A reader writes:
I work for a startup company and money is running out. Over the last year there have been several instances where the owner cannot make payroll and we are not getting paid.
The first time, we didn’t get paid for over a month. This was eventually made up (with a bit extra for “hanging in there”). For the last three months, we’ve been only getting half-pay for a number of weeks, and are still owed several thousand dollars for the missing half. This week, we simply didn’t get paid at all!
Despite this, we are expected to come into work and keep working “business as usual,” and are often expected to put in overtime too. The CEO keeps promising that the money is coming from investors and we will be rewarded for our commitment, but I seriously wonder. Most normal businesses would do a temporary layoff if they could no longer afford their staff, but this place seems to think employees should be able to work for free.
What are my options here? I can’t afford to quit and then not receive unemployment insurance because I voluntarily left a job; but I can’t afford to continue working without money either! Has anyone ever experienced this in the workplace? Is this even legal?
No, it’s not legal. Most states have laws that spell out how frequently you must be paid and how long that pay must be issued after the pay period ends. There are hefty fines, and often even jail time, for violating these laws. Some states also require a delinquent employer to pay employees a “waiting time penalty,” which is additional money on top of your normal wages.

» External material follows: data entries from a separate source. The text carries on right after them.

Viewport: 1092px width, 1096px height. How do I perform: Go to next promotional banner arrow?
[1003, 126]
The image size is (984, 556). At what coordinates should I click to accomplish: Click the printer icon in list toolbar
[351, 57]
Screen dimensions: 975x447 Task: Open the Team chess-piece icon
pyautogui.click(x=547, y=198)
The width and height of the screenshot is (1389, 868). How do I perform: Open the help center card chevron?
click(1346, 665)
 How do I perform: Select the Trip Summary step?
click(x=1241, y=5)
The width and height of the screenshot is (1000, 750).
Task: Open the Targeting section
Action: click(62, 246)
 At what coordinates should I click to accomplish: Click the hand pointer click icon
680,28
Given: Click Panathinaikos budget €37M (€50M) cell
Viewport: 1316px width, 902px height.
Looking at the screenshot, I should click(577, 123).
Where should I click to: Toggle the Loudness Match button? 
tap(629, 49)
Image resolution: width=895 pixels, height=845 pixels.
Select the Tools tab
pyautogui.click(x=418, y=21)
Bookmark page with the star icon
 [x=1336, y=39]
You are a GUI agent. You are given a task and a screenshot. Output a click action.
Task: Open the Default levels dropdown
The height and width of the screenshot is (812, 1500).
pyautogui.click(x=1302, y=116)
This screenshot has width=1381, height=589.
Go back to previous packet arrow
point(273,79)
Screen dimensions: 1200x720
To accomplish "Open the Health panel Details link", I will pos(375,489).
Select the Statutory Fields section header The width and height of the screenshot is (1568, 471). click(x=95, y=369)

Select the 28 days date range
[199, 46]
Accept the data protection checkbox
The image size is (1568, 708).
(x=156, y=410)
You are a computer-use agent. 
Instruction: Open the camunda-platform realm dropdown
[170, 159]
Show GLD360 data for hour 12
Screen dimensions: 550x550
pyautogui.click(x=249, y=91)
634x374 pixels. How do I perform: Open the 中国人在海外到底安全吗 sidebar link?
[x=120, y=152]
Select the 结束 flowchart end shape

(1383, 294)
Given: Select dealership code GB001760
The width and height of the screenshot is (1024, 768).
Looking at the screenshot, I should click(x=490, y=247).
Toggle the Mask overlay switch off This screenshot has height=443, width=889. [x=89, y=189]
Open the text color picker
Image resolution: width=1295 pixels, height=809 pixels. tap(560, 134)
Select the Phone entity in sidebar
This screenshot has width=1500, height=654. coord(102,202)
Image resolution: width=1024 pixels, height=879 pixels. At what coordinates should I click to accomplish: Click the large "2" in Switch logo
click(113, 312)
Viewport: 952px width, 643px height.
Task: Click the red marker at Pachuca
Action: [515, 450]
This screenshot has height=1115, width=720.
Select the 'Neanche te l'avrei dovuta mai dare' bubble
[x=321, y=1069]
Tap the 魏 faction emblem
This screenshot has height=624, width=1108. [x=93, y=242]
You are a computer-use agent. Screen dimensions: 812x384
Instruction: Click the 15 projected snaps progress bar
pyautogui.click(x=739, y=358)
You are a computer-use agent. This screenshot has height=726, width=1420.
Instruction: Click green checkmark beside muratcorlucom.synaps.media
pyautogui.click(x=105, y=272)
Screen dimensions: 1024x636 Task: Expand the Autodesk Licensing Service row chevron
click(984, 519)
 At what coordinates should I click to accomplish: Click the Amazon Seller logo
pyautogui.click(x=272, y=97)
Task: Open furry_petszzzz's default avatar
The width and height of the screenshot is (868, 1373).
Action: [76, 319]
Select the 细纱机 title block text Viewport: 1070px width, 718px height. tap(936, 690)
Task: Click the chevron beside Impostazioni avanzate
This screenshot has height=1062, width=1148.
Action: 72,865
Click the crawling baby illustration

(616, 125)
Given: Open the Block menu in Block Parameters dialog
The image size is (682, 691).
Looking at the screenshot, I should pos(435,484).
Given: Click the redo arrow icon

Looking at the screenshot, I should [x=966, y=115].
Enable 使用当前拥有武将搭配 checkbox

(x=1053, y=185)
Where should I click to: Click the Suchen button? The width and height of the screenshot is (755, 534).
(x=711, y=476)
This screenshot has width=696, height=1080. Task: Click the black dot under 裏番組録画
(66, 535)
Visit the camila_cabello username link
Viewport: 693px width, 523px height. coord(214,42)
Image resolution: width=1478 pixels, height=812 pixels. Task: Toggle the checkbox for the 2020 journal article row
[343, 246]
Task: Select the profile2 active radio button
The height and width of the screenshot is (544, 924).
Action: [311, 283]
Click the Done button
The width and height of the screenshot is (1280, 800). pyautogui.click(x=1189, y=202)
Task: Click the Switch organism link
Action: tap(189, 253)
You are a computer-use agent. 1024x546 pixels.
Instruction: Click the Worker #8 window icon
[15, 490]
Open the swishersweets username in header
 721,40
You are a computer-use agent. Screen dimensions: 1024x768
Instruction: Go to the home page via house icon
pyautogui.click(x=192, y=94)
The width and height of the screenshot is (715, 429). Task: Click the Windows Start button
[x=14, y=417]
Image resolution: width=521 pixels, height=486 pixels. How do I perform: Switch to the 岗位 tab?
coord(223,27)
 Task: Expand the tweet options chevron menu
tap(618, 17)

To learn more about the law in your state and how to ask your state labor agency to get involved, go to this excellent resource from Workplace Fairness and click on your state.
Of course, as soon as you file legal action, you’re pretty much giving up on your relationship with your employer (unfair, but true). And if the money isn’t there to pay you, it’s not there, legal action or not.
So this really comes down to your judgment: Do you have reason to believe the CEO? What do you know about the company’s finances and investors that might point you in one direction or the other? What recourse will you have if the company shuts its doors next week? What do the rest of your coworkers think?
Since I’m assuming that no one else there is happy about being expected to work for free either, can a group of you talk to the CEO and come up with a path forward that you’d be satisfied with?
And by the way, you could also file for unemployment meanwhile — if you’re not getting paid, you’re eligible for unemployment (at least in most states). If you end up getting paid for that time later, you’d have to pay it back, but it’s one option to consider. (And don’t worry that you won’t be eligible if you quit. If your reason for leaving is that they weren’t paying you, you’re going to be eligible. Not getting paid is considered a qualifying reason for leaving.)
As for the bigger picture … Personally, I’d stick it out for a very short period of time, but nothing near indefinitely. I’d probably ask myself, “If I never end up getting paid for this time, what amount of unpaid time would I be merely frustrated by and annoyed that I took the risk, and what amount would I be devastated by?” Don’t go near the second number. And meanwhile, be actively, aggressively looking for other jobs.